Voilà un livre dont j'ai longtemps remis la lecture à plus tard. Par ignorance de qui était l'auteur, le titre me faisait craindre un coupage de cheveux en quatre de type germano-pratin - galligrasseuil que j'ai souvent lu dans les années 90 : dois-je consacrer ma vie à l'écriture ou ne vaut-il pas mieux vivre pleinement (mes cocktails et mes parties de jambes en l'air) ?
En réalité, rien à voir, et je l'ai compris ces dernières années en en étudiant un extrait, et il aura fallu que j'apprenne la mort de l'auteur ce mois-ci pour me décider à lire l'oeuvre en question.
Jorge Semprun, un jeune espagnol Khâgneux, scolarisé en France au Lycée Henri-IV et engagé dans la Résistance est déporté à Buchenwald, non loin de Weimar, la ville de
Goethe. Cette proximité a un sens. Dans cette période où la vie était celle de la mort, où l'on vivait pleinement sa mort, où l'on mourait de manière si vive, les lettres, la pensée, la beauté de la langue étaient prégnantes. C'est sans doute ce qui surprend le plus quand on lit ce roman. Beaucoup de films sur les camps montraient les hommes et femmes installés dans la survie matérielle, ce témoignage montre que le quotidien était également fait du souvenir de la culture littéraire, philosophique, musicale, cinématographique ; il y avait une bibliothèque, dans ce camp ! Et c'est choquant.
(...)
Semprun évoque essentiellement les derniers instants du camp, l'agonie des derniers morts (Halbwachs auquel il récite du
Baudelaire, O mort, vieux Capitaine ! sur son lit de mort), un Juif hongrois chantant le Kadish oublié dans un baraquement rempli de cadavres, et une quantité d'images qui, en fait, reviendront comme des couplets, des refrains, tout le long du récit, une sorte de retour obsessionnel au cours de l'après-guerre, à ces moments, ces morts, ces moments de grâce, ces musiques, au cours de tentatives avortées pour écrire ce qui s'est passé. le choix est celui-ci : oublier pour pouvoir vivre, écrire pour se souvenir ou se souvenir en écrivant.

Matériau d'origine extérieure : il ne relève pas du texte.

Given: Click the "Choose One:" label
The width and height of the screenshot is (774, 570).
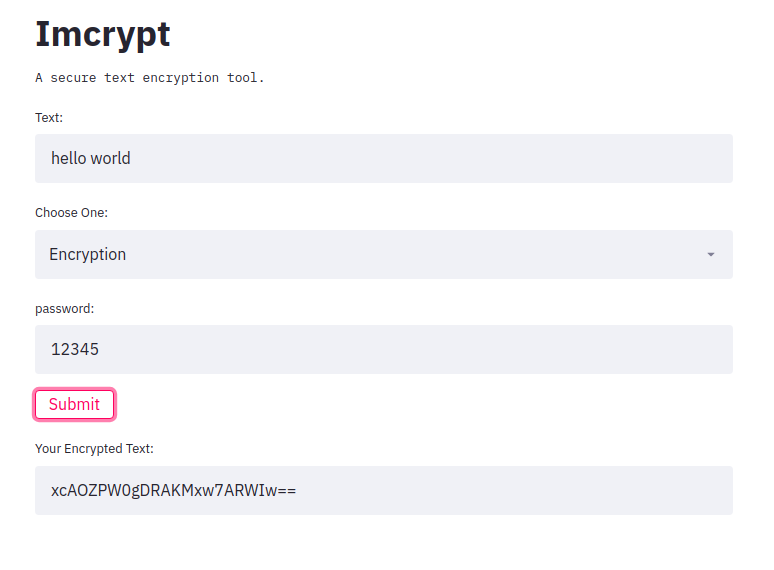Looking at the screenshot, I should pyautogui.click(x=72, y=213).
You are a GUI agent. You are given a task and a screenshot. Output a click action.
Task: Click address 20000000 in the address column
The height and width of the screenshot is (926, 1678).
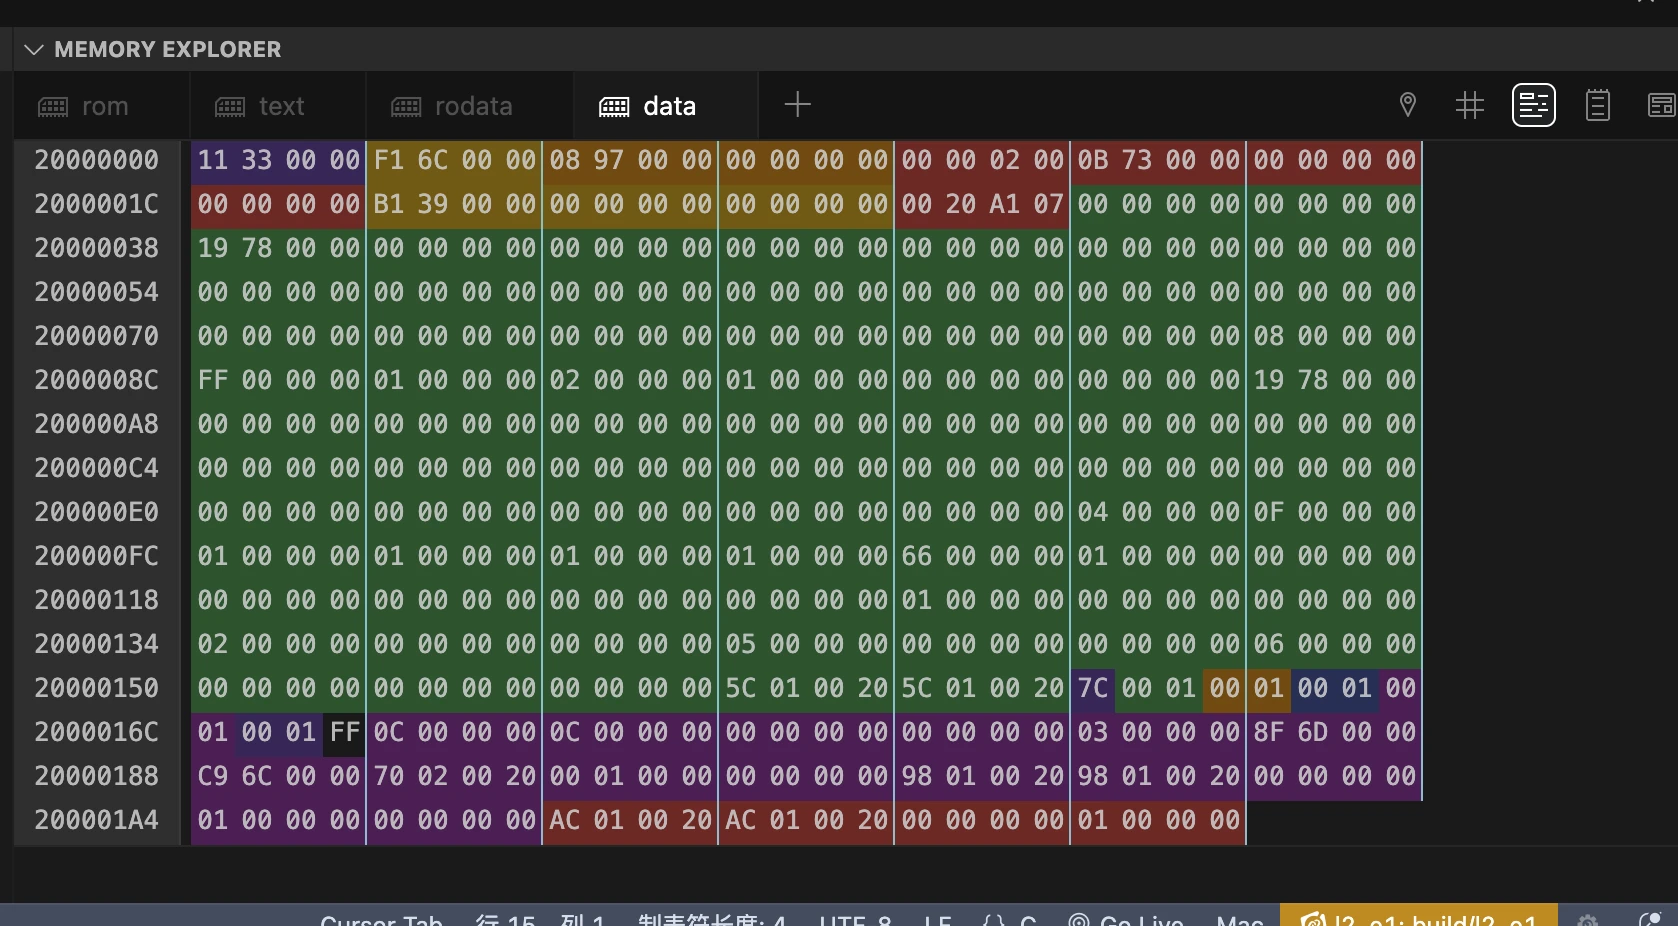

La question se pose dès la libération des camps :
(...)
Après de longues années à tenter d'oublier (la métaphore de la neige !), après la mort de
Primo Levi, dont les récits lui furent une révélation sur ce qu'il ressentait lui-même,
Semprun nous livre ce témoignage unique de ce qu'apporte un écrivain au souvenir.